### [WORK TASK]
In the records below, find the line that contains "You are a GUI" and the line that contains "News by Industry (693, 69)". Set down exactly those lines and every line between them, and nothing more.

### [SOURCE DATA]
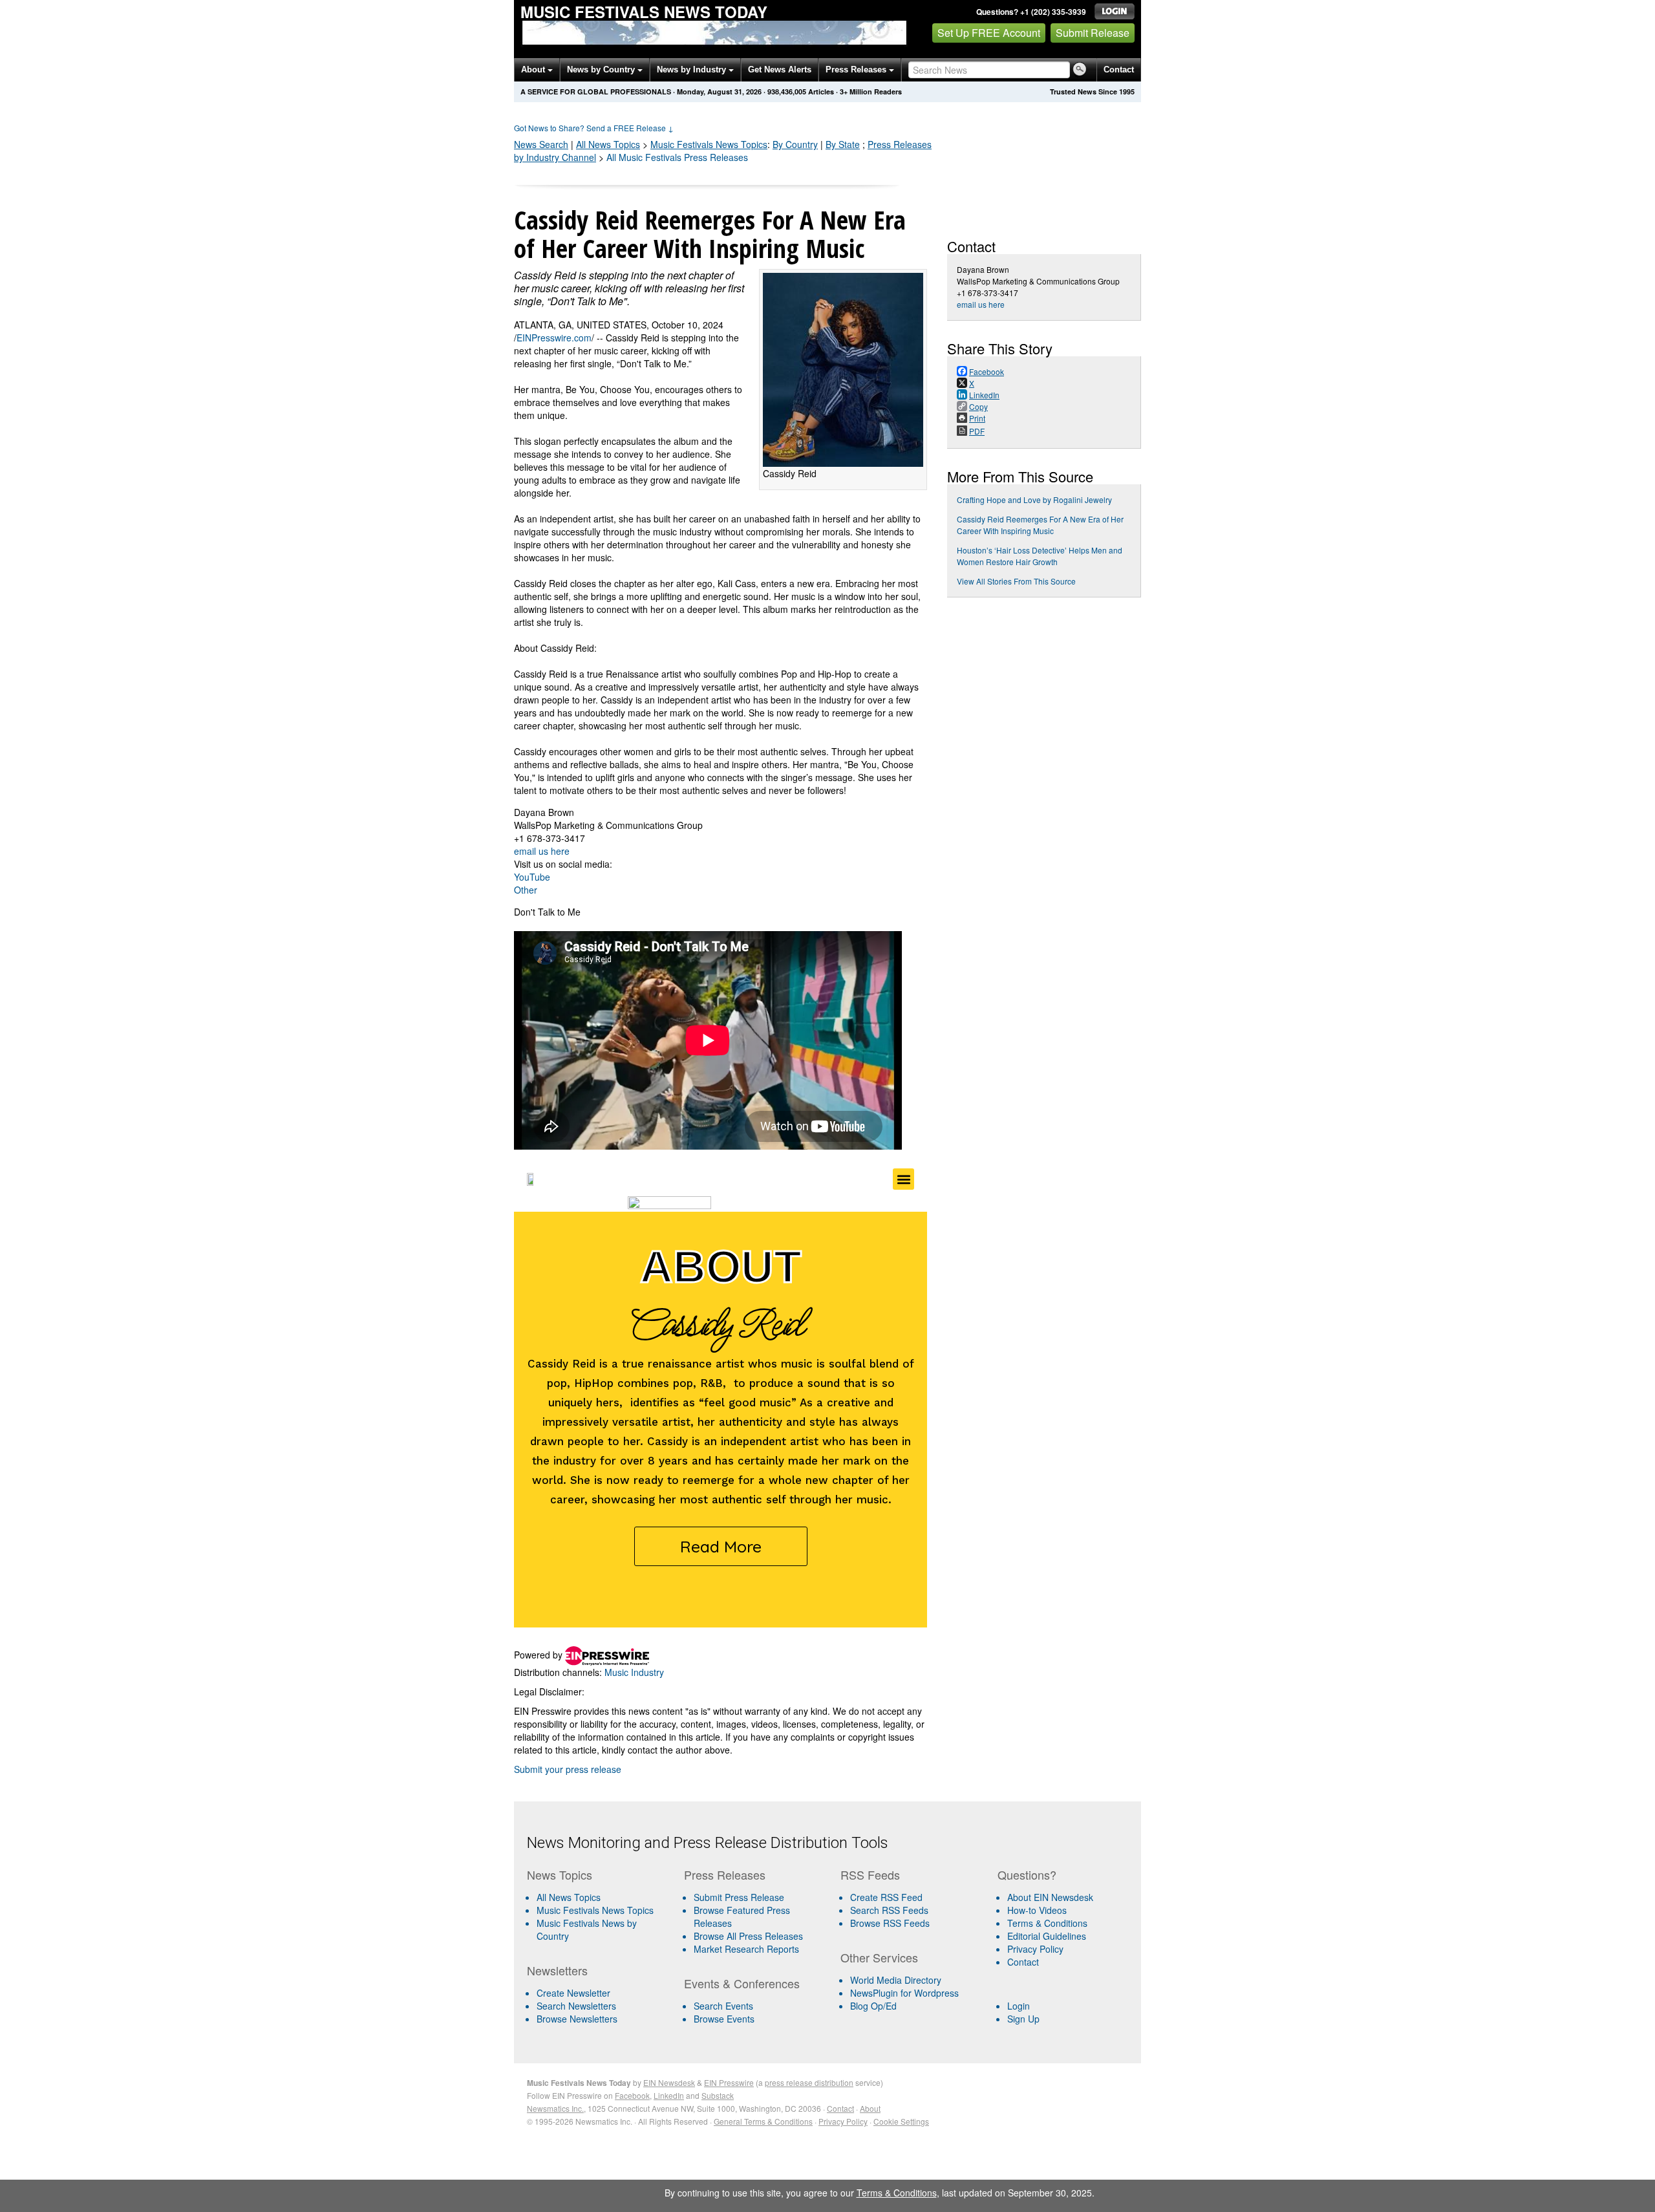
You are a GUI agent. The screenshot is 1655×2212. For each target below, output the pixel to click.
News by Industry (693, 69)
--
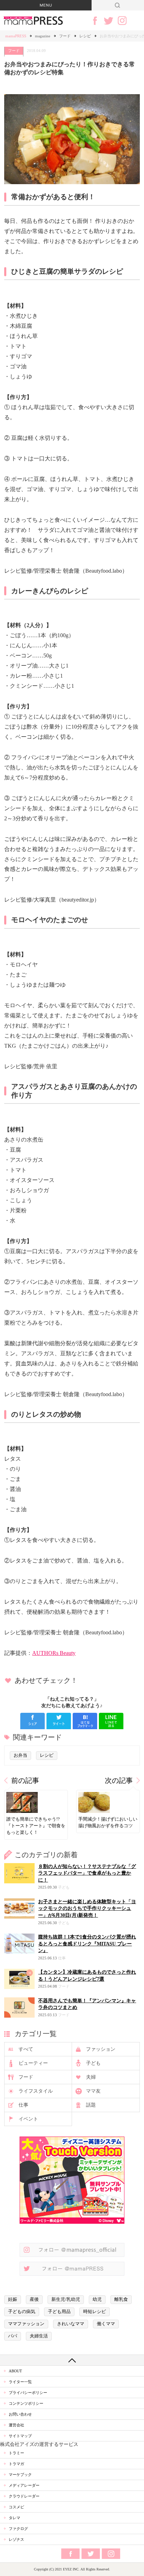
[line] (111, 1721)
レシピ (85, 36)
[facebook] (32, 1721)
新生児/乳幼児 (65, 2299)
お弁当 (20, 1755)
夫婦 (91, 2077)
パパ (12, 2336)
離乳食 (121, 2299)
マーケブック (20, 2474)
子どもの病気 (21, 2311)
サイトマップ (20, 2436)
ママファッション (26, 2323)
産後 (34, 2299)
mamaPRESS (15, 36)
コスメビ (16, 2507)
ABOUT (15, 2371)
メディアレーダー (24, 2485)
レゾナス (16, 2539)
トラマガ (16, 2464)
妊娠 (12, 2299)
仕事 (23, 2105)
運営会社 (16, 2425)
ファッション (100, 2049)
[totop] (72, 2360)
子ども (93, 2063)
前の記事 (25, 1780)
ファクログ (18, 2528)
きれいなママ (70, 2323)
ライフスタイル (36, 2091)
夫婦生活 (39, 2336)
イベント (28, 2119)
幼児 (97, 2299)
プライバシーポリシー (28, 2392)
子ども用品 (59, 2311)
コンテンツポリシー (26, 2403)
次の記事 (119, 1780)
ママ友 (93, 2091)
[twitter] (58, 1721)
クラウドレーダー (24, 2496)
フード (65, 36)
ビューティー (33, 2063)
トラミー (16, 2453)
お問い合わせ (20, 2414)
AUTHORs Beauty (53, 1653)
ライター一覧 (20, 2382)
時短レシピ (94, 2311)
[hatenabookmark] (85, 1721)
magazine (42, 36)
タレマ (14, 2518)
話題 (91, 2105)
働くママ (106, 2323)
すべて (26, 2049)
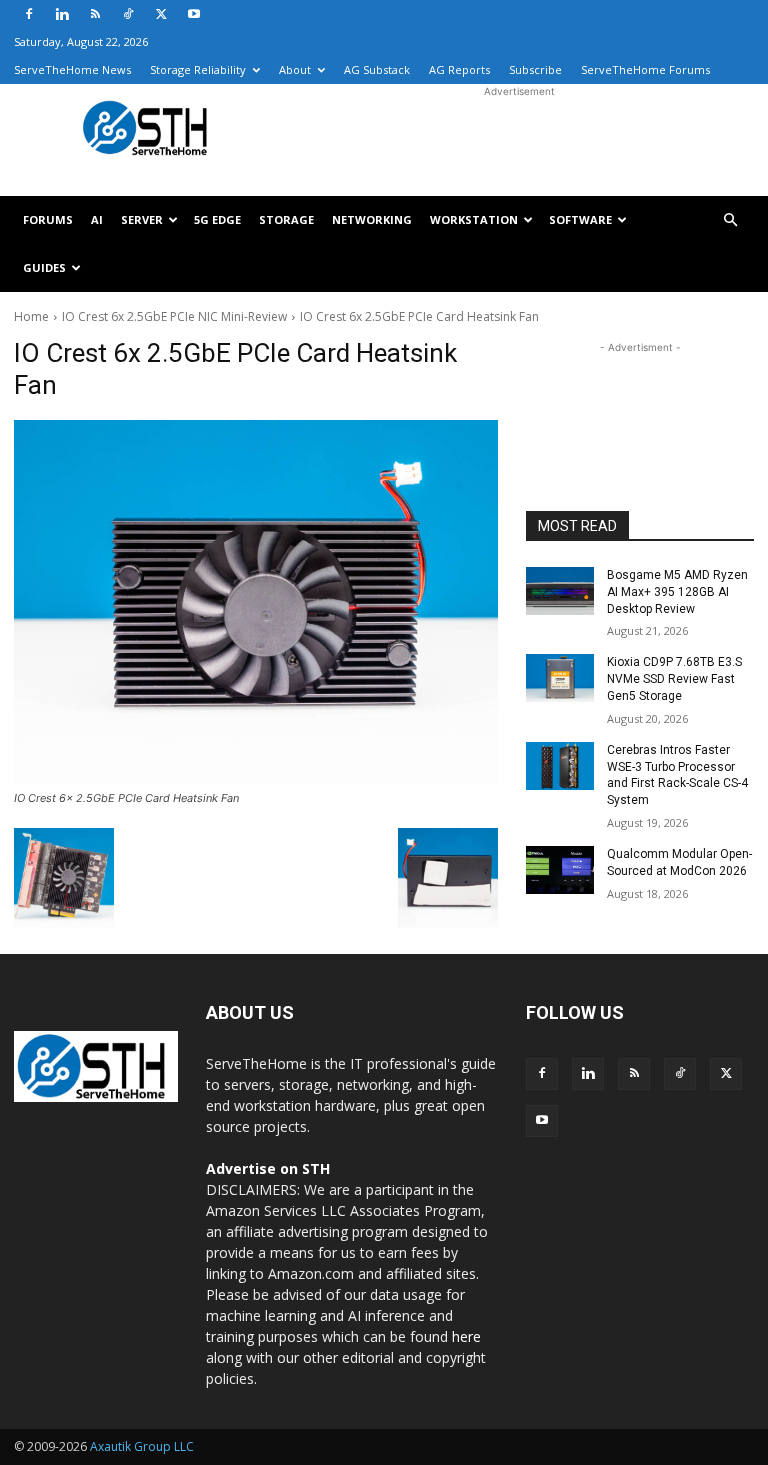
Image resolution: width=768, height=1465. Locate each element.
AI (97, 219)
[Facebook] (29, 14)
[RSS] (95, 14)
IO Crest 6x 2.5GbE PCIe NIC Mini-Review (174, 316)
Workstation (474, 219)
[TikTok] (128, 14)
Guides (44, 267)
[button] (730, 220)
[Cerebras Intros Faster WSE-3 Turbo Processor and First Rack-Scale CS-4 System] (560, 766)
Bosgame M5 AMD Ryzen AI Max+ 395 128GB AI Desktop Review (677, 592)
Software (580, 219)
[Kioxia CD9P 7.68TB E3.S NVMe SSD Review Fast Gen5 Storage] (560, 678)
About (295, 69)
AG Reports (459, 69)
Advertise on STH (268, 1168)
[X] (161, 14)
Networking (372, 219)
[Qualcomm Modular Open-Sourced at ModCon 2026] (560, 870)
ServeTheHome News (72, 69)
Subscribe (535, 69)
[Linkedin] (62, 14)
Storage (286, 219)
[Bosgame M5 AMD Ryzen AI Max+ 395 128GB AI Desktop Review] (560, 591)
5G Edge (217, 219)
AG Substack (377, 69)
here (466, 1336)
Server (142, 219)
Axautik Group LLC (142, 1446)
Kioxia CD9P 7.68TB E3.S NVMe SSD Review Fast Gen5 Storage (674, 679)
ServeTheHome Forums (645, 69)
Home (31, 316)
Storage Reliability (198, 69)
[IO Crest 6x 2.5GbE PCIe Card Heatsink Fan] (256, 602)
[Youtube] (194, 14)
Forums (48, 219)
--
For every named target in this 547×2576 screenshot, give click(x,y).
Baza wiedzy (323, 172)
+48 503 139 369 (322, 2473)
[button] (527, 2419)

### [SOLUTION BELOW]
You are a GUI agent. The screenshot is 1655×2212. For each target below, output the pixel to click.
News by Industry (693, 69)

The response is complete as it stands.